I have a config list containing simple test scripts that you can load here
There is also a basic config list that loads by default.
Persistent success indicators
The problem with potentially not just seeing a single problem anymore is it’s less likely to take just one session to solve them, so how do students keep track of their progress? Enter persistent success indicators in a few places:
- The page header now gets a success indicator if the student has passed the test suite for a single problem
- If a problem is part of a list, then we also badge problems with passing solutions in the drop-down menu for navigating between problems (this one was a struggle for the agent, and it broke things a few time 🫠)
- A ‘passing’ snapshot is created (or updated) each time a test suite is passed.

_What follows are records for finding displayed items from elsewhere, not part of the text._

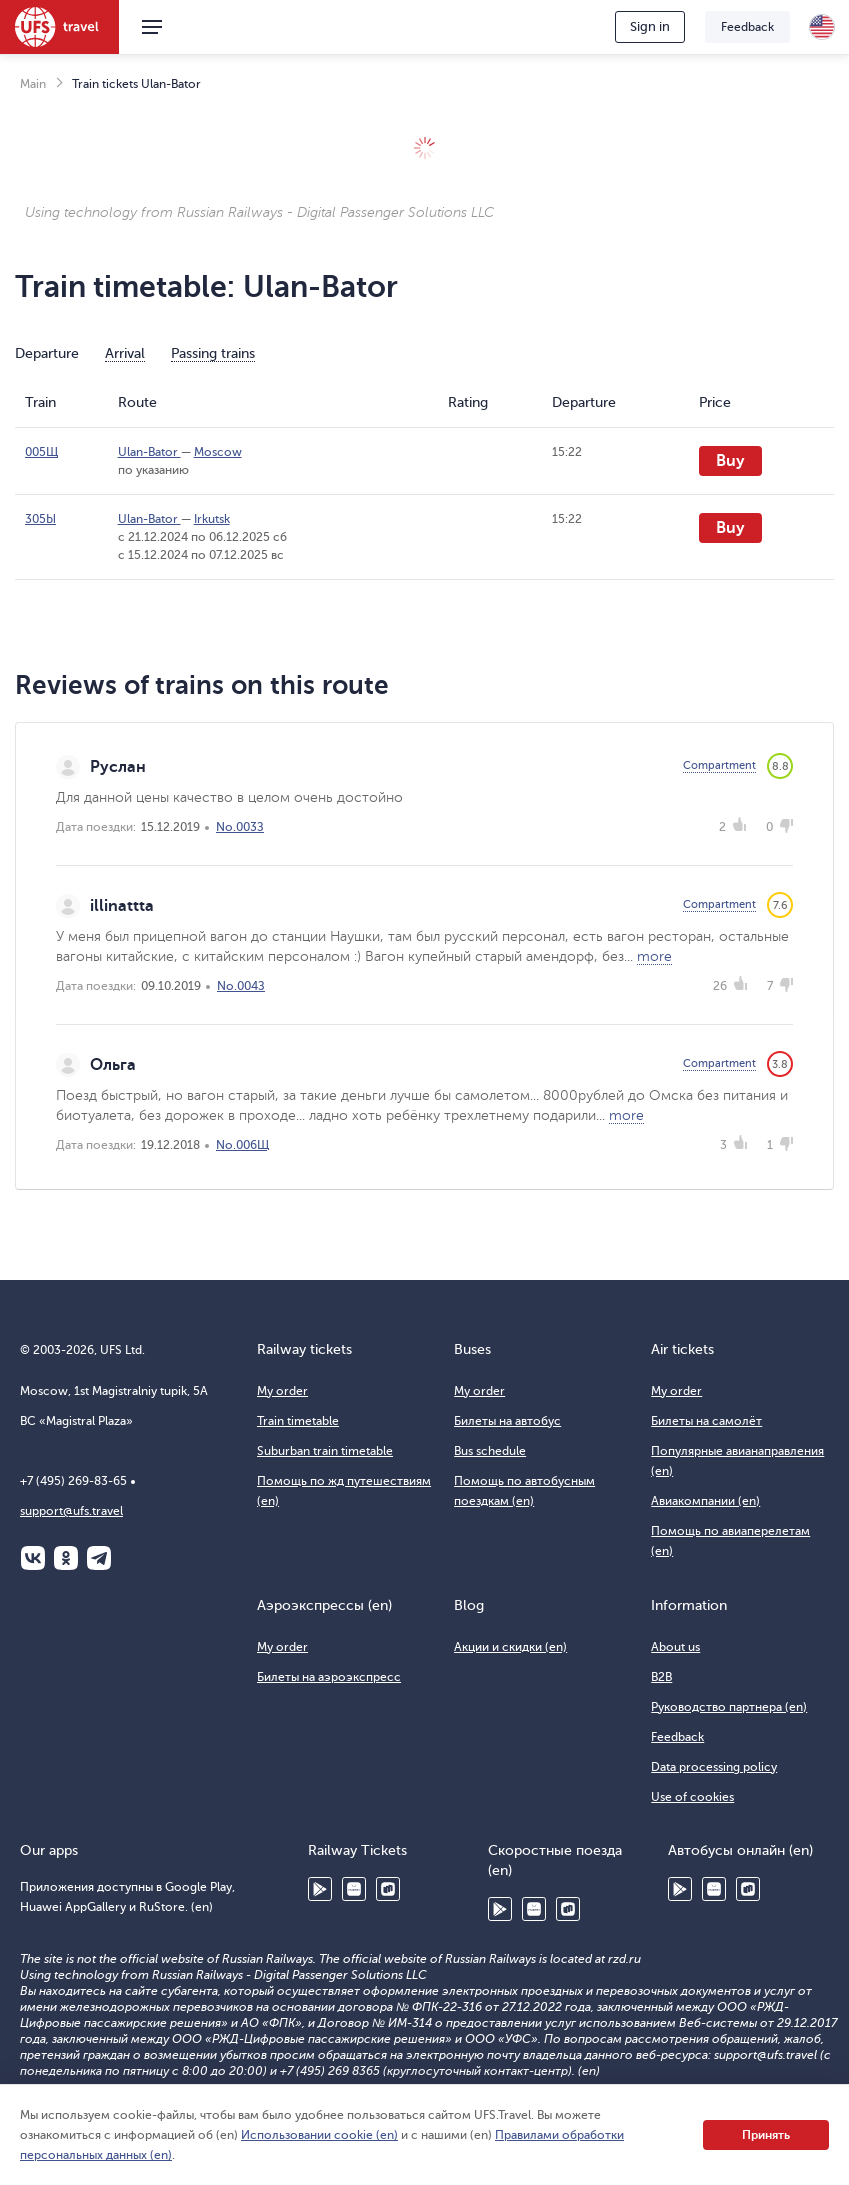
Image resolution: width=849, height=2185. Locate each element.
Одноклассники (66, 1558)
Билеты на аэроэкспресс (329, 1677)
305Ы (40, 519)
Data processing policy (714, 1767)
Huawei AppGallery (354, 1889)
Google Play (320, 1889)
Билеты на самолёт (706, 1421)
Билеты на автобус (507, 1421)
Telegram (99, 1558)
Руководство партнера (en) (729, 1707)
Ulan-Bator (149, 452)
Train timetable (298, 1421)
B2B (661, 1677)
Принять (766, 2135)
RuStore (388, 1889)
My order (282, 1391)
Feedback (747, 27)
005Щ (41, 452)
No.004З (241, 986)
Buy (730, 461)
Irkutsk (212, 519)
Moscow (218, 452)
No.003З (240, 827)
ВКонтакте (33, 1558)
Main (33, 84)
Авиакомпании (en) (705, 1501)
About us (675, 1647)
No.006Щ (242, 1145)
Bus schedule (490, 1451)
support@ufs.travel (71, 1511)
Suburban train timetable (325, 1451)
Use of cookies (692, 1797)
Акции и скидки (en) (510, 1647)
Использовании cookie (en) (319, 2135)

This gives students a few places where, if they pick up a problem set in another session, they can get a good visual indicator of whether or not they have passed a problem or not. The snapshot indicator also tells them when they passed the test suite last.
Feedback rule dependencies
I love feedback flexibility, and from personal experience it’s frustrating when the ability to give feedback is limited by the tools you have to provide it. One of the features I added to testing that made me pretty happy was conditional runs for tests and grouping.
This time I added some flexibility to when feedback rules trigger:
- Each feedback item can be dependent on a list of other feedback items to trigger
- Feedback dependency can be either “must match” or “must not match”
- Combining this with default hidden behaviour means you can surface “just in time” feedback means you can build some pretty flexible feedback types
(A)Introspection
This week has been a bit of messing around trying to spec out problems in a way that makes it clear what I don’t want to get broken, doing a whole lot of regression testing (much of it manual because I need to get around to putting together some decent e2e tests, and because there are a lot of round trips into browser storage more isolated tests aren’t always a great indication of whether something has worked, or rather, not broken anything).
One of the (funny|frustrating) things about agent instruction is the utter lack of self-awareness. There have been a couple of sessions where I’ve been working on a feature and it doesn’t work out the way I intended, or, after using the initial version a few times, I change my mind about how it should work. The agent then turns and tries to implement legacy migration features for something that hasn’t even been committed yet, let alone pushed. The minor funny version of this is it’ll write some code, I’ll test it, authorise the next step and it’ll tell me all about all the changes that it sees I’ve made, despite it having just written the code.